En cuanto a la prostitución, ésta era legal y casi esclavista. En el período Edo los burdeles fueron confinados por el gobierno a “barrios de placer”, bajo normas muy estrictas. Cada barrio fue rodeado por un alto muro; las mujeres comunes no podían visitar estos sitios, pero a las prostitutas se les hizo virtualmente imposible abandonarlos. Estaban condenadas prácticamente a ser esclavas sexuales y les pertenecían a los dueños de los burdeles, pues éstos las obligaban a firmar contratos terribles. La extrema pobreza hacía que las familias vendiesen a sus hijas a los prostíbulos para poder pagar deudas o tener un ingreso adicional, y muchas vivían allí desde niñas y empezaban a trabajar al llegar a la pubertad. Cantidad de prostitutas morían jóvenes, a menudo por complicaciones de abortos o suicidándose.

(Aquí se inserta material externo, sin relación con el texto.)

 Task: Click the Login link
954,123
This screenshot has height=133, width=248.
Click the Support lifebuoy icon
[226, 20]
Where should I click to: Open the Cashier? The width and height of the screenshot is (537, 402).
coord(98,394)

Los clientes más asiduos fueron los comerciantes, pues a pesar de que socialmente eran de clase baja, su dinero los convertía al mismo tiempo en una clase rica; ocurría a veces que alguno se enamoraba locamente de su prostituta favorita y la visitaba a menudo, pero esto significaba una transgresión a la jerarquía social. La mayoría no podía correr riesgos de esta índole, ni tampoco pagar por la libertad de su amada, y las prostitutas tomaron la horrible costumbre de automutilarse para demostrar su amor por el cliente. Se quitaban las uñas y los dedos y se los mandaban a sus amantes, y esta costumbre era una extrema violación a los tabúes confucianos de entonces, que prohibía expresamente la mutilación corporal. Esto devino en juramentos sangrientos de amor, y se convirtió en el shinju, o suicidio amoroso de ambos amantes.

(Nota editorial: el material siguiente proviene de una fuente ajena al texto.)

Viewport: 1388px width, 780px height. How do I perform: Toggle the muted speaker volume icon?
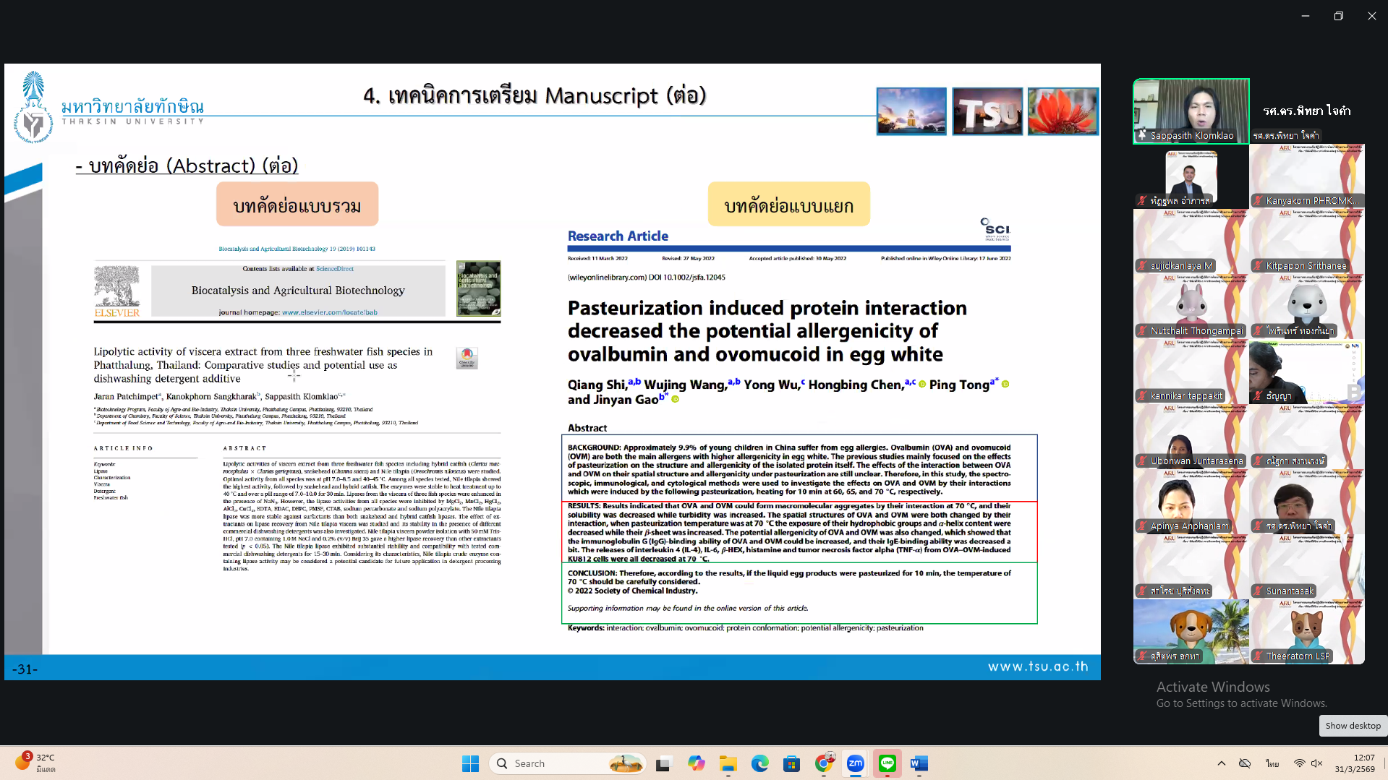tap(1316, 763)
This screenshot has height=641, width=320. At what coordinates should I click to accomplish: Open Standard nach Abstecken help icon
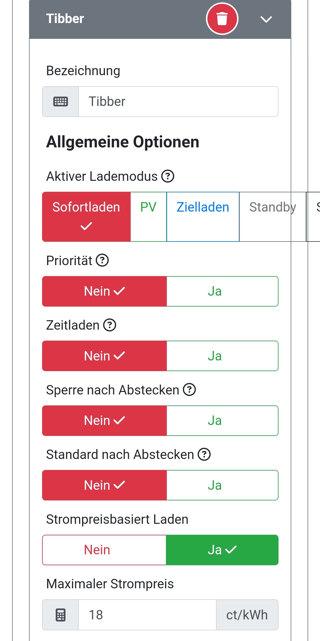(x=204, y=454)
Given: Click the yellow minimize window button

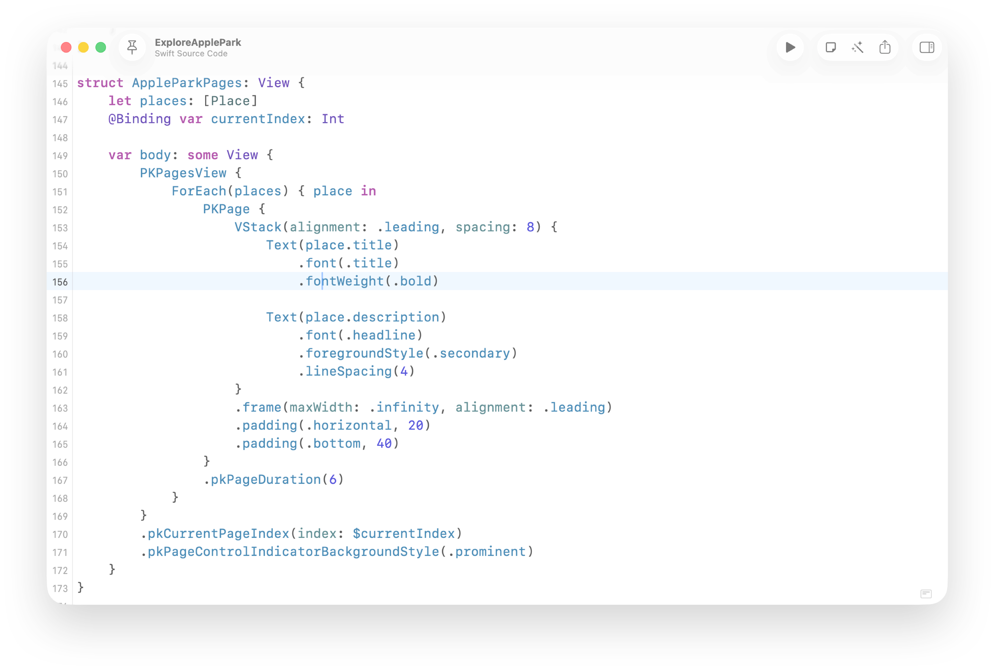Looking at the screenshot, I should click(83, 47).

Podían desnudar a los delincuentes y obligarlos a sentarse en público, incluso hasta tres días, y si bien la ejecución estaba reservada a los delitos más graves, una persona podía ser crucificada o condenada a la decapitación. Si era un samurái, se le ordenaba el seppuku.

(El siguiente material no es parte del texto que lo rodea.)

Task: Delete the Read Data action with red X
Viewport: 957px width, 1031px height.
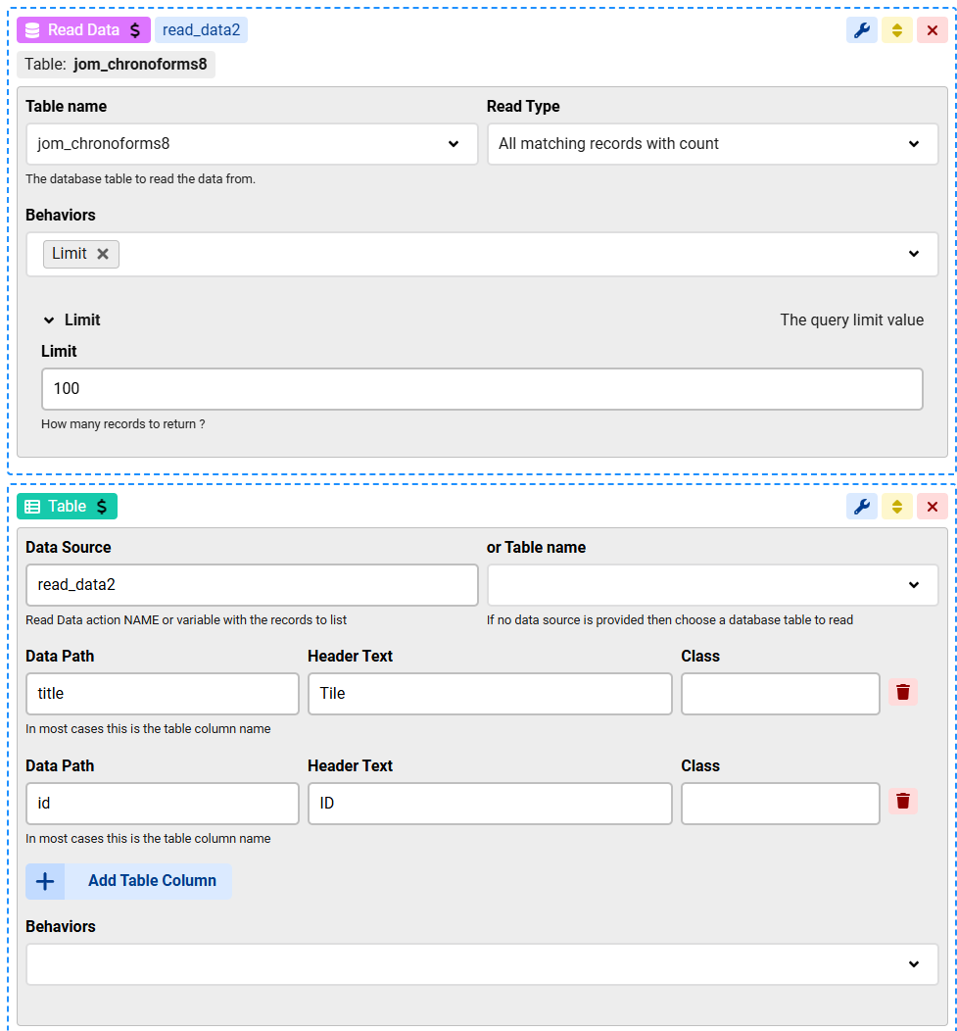Action: point(932,30)
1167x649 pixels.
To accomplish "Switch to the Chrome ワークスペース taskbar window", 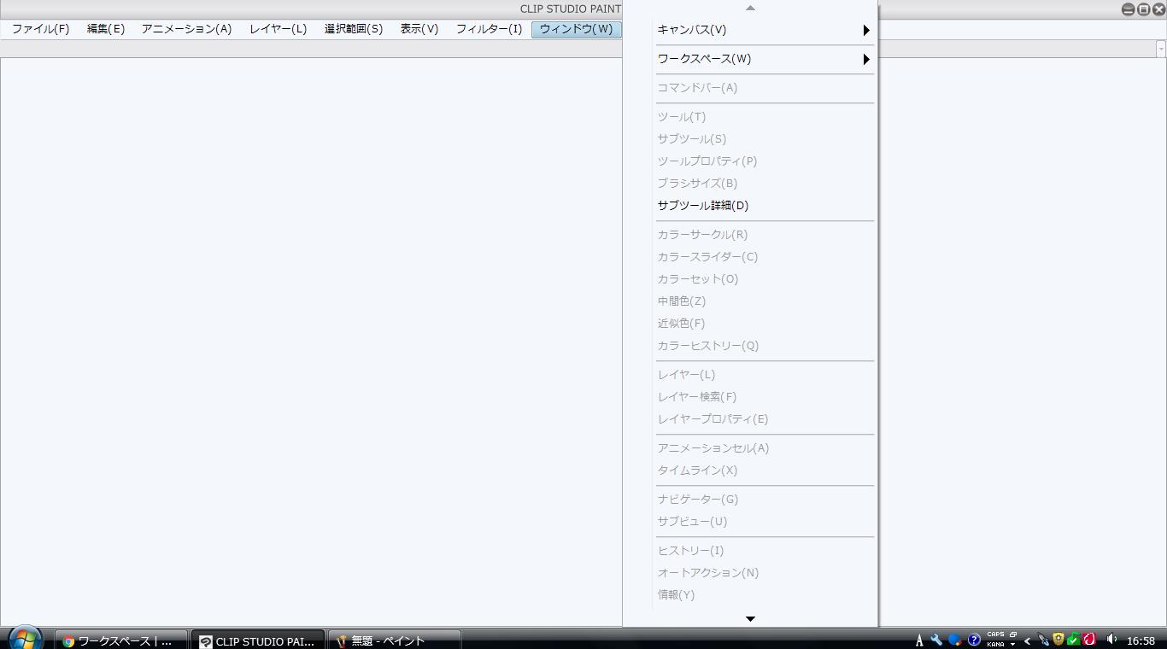I will 121,640.
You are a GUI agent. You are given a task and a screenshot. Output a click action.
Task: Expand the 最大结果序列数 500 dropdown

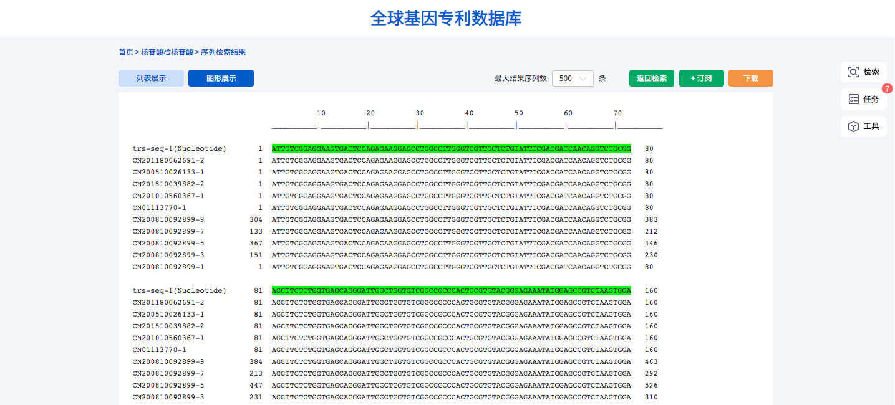coord(572,79)
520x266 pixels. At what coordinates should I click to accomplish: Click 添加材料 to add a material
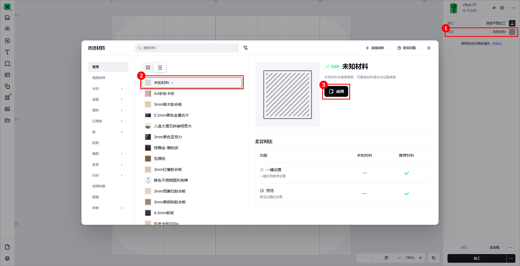pos(375,48)
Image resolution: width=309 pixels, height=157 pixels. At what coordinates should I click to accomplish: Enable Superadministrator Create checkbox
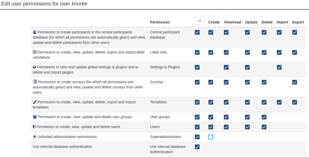coord(211,137)
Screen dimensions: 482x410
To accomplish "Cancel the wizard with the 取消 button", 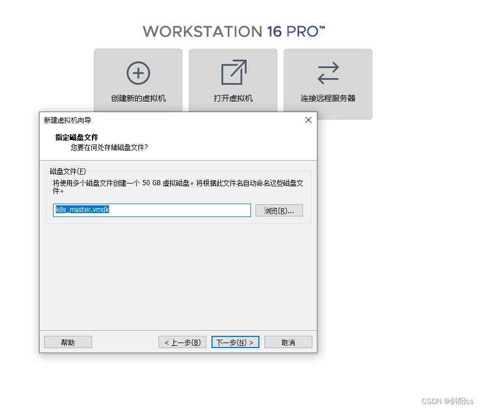I will coord(288,342).
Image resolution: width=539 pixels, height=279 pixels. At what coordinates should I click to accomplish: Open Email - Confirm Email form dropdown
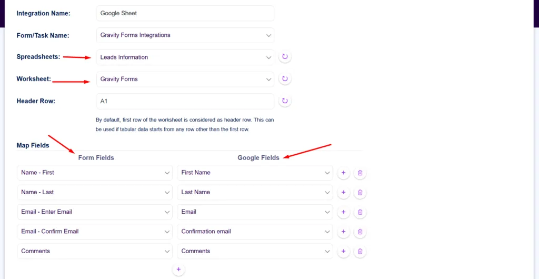[95, 232]
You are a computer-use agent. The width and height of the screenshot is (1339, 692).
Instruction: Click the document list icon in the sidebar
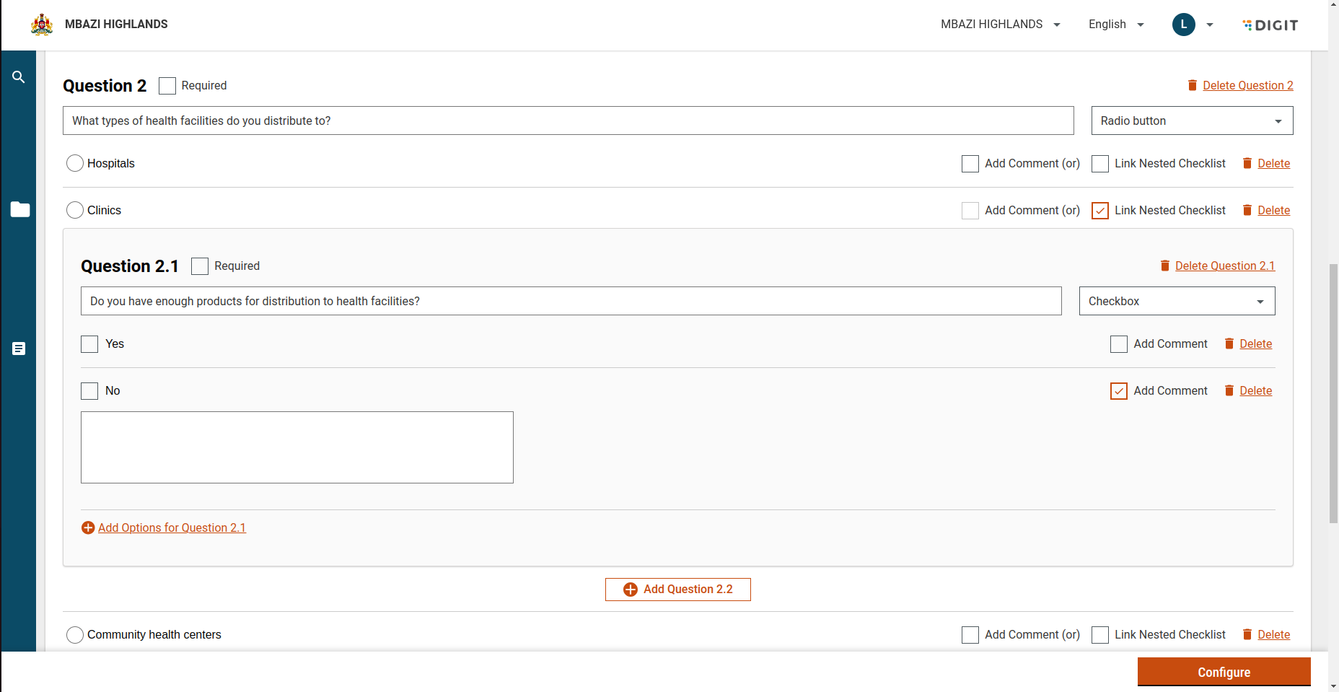click(x=19, y=349)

Como la jerarquía social era promovida desde el mismo estado, los campesinos fueron tratados muy duramente para evitar la movilidad social: sólo podían mudarse a otro pueblo después de obtener el okurijo, una licencia especial; se les prohibía escribir sus apellidos en los documentos oficiales, se les indicaba estrictamente cómo debían vestir y eran obligados a mostrar el mayor respeto a los samuráis.
Se practicaba el irefuda, que era un sistema legal aplicado en casos sin resolver: los vecinos podían votar por quien ellos pensaran que era el delincuente y quien recibiera más votos iba a la cárcel; cualquiera que defendiera a este “acusado” o no participara en la votación podría ser arrestado.
Y existía aún otra forma, el rakushogisho, que era una acusación escrita y anónima dejada en la puerta de los santuarios. Los campesinos odiaban el irefuda, pero preferían el rakushogisho, pues con él podían acusar a funcionarios públicos de corrupción.
Pero en cambio, hubo concursos de poesía en los que participaban activamente los campesinos, y se volvió un juego muy popular llamado hokku (“a partir de un verso”), del cual se desarrolló un género poético, el haikai, que fue un horror para los poetas y los nobles educados, pues parecía que todos podían componer poesía. Tan populares fueron estos concursos que uno de ellos, celebrado en Kioto en el siglo XVII, llegó a tener más de 10.000 participantes. Tsuboi Gohei, un poeta y líder popular, llegó a escribir en su diario: “el haikai ha llegado al punto en el que todos en el país lo están jugando, mujeres, niños e incluso bandidos de las montañas”.